(Exercise description) In the listing below, tally each line that contains "cell". Reply with the total only.

[Start of Attachment]

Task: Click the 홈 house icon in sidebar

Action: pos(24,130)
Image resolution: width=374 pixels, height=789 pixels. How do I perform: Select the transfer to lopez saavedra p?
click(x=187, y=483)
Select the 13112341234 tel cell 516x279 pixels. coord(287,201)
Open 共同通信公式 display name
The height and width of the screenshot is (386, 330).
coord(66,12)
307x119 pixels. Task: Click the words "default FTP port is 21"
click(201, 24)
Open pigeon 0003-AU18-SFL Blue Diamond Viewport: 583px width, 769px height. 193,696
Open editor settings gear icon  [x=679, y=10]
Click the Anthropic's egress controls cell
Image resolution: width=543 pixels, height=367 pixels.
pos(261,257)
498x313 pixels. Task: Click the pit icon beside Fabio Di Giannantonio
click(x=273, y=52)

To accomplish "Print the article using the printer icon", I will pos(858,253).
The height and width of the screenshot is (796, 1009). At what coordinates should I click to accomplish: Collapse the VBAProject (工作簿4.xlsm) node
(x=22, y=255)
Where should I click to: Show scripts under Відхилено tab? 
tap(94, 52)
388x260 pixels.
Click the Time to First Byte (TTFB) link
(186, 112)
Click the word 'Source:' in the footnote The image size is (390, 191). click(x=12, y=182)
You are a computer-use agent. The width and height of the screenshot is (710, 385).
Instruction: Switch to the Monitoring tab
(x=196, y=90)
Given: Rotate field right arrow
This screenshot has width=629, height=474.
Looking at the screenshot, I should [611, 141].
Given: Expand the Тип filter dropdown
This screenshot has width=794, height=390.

[End of Attachment]

(Worked solution) 2